→ **Exercise goal**
Among the lines of data below, reproduce only those from the one with "Screen dimensions: 1021x439" through the one with "Task: Add new", exactly as they stand, both ends included.

Segment Start: Data to use

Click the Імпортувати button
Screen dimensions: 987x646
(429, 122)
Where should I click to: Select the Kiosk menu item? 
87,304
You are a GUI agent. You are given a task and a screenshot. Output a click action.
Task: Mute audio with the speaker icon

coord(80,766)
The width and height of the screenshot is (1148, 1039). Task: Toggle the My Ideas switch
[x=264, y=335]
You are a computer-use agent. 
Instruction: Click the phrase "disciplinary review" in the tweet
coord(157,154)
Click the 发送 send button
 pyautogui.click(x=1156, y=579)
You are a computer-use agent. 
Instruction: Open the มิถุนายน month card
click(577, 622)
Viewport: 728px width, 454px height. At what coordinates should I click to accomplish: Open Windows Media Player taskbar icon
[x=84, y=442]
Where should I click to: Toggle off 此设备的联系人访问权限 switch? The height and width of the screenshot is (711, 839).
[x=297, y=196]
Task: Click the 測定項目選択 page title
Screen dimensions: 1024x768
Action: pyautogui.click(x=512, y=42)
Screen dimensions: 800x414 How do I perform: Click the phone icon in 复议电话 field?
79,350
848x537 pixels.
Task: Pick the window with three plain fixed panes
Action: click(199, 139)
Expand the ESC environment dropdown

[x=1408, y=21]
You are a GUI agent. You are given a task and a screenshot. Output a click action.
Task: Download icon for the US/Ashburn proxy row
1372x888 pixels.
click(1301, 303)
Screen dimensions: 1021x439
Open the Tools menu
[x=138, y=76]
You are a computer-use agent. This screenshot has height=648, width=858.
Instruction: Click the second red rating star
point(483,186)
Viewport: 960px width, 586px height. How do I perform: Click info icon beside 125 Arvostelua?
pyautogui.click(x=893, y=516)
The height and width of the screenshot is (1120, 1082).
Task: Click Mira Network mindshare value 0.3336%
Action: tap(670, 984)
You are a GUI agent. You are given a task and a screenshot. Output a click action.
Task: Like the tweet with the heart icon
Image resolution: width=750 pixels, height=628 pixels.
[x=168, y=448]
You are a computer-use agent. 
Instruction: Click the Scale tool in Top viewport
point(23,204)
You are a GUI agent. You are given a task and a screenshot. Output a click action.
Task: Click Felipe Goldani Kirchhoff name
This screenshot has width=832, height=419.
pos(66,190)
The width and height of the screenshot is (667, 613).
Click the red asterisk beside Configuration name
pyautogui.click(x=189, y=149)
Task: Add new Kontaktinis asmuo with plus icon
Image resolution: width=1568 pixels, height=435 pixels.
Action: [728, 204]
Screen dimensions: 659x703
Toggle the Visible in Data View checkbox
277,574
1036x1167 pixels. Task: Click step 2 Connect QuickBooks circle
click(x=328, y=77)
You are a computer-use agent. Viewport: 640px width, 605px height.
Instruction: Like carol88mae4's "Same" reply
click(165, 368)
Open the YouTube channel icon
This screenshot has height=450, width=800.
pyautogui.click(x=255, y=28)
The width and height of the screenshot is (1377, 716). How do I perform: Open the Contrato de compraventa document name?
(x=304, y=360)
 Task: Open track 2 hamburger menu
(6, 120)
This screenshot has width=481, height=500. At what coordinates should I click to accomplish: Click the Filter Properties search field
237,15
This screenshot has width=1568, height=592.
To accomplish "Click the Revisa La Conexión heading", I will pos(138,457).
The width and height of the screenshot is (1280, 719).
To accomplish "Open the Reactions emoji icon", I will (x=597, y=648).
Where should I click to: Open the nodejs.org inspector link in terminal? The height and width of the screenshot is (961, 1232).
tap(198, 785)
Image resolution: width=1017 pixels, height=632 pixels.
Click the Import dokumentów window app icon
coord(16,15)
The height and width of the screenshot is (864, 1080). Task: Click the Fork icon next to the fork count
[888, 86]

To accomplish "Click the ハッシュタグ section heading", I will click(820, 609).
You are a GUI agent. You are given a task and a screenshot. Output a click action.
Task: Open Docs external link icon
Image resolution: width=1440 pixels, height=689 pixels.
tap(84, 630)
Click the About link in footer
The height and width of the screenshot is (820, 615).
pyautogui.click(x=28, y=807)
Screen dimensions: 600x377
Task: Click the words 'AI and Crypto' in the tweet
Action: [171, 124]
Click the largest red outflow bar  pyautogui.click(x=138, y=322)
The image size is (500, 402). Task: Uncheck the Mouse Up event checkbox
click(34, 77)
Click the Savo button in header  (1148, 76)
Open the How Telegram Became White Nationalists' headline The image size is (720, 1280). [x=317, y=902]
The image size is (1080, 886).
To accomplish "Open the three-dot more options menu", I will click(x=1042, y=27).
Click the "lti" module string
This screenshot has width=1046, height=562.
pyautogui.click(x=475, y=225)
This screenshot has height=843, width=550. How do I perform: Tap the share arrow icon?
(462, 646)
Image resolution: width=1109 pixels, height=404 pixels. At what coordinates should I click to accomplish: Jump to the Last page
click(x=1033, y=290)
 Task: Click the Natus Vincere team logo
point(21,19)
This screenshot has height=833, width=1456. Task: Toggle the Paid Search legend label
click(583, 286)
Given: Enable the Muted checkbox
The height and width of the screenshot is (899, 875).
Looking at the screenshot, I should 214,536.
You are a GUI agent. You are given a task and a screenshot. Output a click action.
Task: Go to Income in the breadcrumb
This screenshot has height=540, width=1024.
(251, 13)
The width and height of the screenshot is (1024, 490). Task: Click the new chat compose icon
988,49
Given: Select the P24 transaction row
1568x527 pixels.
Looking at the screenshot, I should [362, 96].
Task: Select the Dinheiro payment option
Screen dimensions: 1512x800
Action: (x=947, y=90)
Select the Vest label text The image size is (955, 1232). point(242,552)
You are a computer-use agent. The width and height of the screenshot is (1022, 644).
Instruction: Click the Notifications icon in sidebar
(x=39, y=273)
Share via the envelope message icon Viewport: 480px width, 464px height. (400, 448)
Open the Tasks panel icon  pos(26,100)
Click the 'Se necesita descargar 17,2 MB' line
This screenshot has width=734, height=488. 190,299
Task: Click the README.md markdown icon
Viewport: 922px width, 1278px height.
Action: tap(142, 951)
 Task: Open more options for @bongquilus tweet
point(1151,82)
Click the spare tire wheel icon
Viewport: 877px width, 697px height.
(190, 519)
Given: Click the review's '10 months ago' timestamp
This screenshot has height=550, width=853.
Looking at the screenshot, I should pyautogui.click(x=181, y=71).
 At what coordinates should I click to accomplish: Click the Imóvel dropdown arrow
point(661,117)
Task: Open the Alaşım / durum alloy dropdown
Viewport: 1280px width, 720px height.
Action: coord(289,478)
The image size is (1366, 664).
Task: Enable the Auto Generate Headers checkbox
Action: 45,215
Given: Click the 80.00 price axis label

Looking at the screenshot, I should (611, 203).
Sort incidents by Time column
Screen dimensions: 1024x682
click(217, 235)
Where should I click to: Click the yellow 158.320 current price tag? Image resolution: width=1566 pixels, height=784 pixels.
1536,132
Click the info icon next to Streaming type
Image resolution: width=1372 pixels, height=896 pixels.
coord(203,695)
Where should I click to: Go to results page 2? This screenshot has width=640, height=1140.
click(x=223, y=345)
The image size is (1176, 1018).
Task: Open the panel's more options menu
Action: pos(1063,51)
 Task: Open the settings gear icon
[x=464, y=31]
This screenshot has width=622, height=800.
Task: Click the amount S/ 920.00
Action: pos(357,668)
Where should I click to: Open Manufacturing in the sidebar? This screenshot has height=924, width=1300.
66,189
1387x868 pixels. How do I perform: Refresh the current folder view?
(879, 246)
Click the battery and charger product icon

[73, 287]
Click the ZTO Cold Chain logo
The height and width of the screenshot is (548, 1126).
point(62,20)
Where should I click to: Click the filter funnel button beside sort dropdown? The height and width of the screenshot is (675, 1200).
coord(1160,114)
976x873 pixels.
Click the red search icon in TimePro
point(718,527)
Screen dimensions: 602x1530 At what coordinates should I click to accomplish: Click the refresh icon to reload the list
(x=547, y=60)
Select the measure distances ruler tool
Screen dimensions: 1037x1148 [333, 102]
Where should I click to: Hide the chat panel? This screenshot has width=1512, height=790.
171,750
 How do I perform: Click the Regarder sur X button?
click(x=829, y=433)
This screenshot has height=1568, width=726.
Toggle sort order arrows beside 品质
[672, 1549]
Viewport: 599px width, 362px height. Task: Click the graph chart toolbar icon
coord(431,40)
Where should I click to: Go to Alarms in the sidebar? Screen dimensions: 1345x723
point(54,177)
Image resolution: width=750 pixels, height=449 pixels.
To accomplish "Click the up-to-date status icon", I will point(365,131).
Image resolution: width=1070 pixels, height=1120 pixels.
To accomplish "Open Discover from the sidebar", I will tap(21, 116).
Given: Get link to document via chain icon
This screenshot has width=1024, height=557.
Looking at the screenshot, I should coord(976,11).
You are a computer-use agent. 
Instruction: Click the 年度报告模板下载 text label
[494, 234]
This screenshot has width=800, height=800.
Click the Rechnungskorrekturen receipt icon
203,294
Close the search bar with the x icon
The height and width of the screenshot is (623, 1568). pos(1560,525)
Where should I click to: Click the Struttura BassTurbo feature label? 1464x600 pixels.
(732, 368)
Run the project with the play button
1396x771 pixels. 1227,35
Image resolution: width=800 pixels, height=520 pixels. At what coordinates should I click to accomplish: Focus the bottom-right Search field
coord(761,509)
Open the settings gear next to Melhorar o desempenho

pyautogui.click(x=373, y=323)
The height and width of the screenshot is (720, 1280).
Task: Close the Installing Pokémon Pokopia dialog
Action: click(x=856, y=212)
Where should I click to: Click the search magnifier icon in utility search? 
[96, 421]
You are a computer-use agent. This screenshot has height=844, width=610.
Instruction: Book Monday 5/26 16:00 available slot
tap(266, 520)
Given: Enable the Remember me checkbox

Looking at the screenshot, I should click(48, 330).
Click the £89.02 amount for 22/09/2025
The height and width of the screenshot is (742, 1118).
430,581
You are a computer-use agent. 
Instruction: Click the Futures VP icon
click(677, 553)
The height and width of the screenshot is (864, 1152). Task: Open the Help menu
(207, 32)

Segment End: Data to use

→ **Response**
Screen dimensions: 1021x439
Open the Tools menu
[x=138, y=76]
You are a computer-use agent. This screenshot has height=648, width=858.
Instruction: Click the second red rating star
point(483,186)
Viewport: 960px width, 586px height. How do I perform: Click info icon beside 125 Arvostelua?
pyautogui.click(x=893, y=516)
The height and width of the screenshot is (1120, 1082).
Task: Click Mira Network mindshare value 0.3336%
Action: tap(670, 984)
You are a GUI agent. You are given a task and a screenshot. Output a click action.
Task: Like the tweet with the heart icon
Image resolution: width=750 pixels, height=628 pixels.
[x=168, y=448]
You are a computer-use agent. 
Instruction: Click the Scale tool in Top viewport
point(23,204)
You are a GUI agent. You are given a task and a screenshot. Output a click action.
Task: Click Felipe Goldani Kirchhoff name
This screenshot has width=832, height=419.
pos(66,190)
The width and height of the screenshot is (667, 613).
Click the red asterisk beside Configuration name
pyautogui.click(x=189, y=149)
Task: Add new Kontaktinis asmuo with plus icon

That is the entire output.